→ Problem to work on:
Quote the data exactly, first line to the line containing "The image size is (150, 321).", with no pictures.

──────

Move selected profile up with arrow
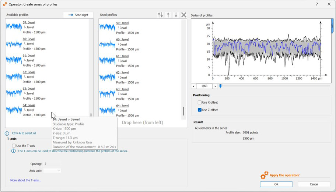336x192 pixels. point(168,15)
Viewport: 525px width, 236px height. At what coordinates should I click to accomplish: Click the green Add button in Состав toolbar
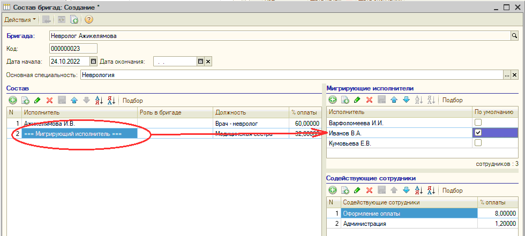(12, 100)
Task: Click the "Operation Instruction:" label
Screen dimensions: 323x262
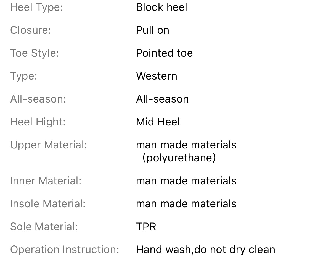Action: (x=65, y=250)
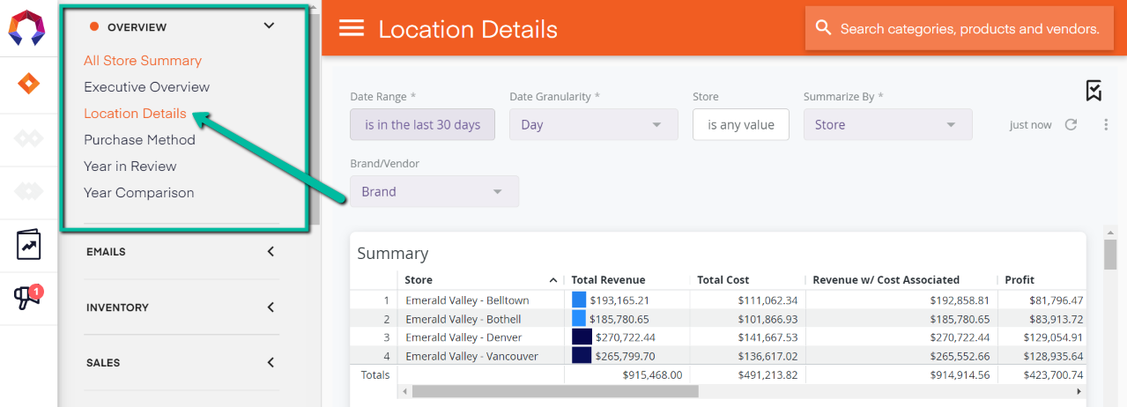Go to All Store Summary

point(143,61)
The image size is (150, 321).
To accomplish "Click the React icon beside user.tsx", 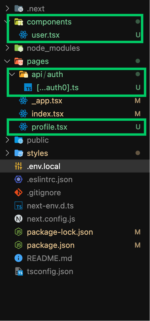I will tap(23, 35).
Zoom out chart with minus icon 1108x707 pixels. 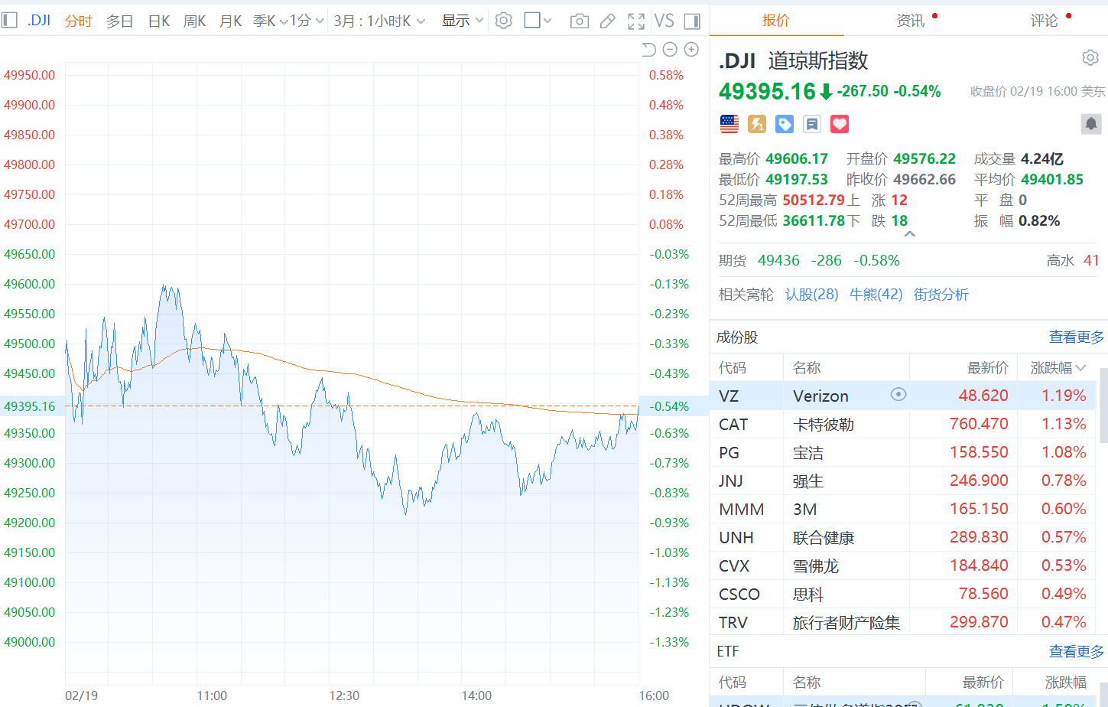[x=670, y=50]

──────

→ Solution to the problem:
Move selected profile up with arrow
336x192 pixels. point(168,15)
Viewport: 525px width, 236px height. At what coordinates should I click to accomplish: Click the green Add button in Состав toolbar
(12, 100)
Task: Click the "Operation Instruction:" label
Screen dimensions: 323x262
Action: (x=65, y=250)
Go to All Store Summary

point(143,61)
The image size is (150, 321).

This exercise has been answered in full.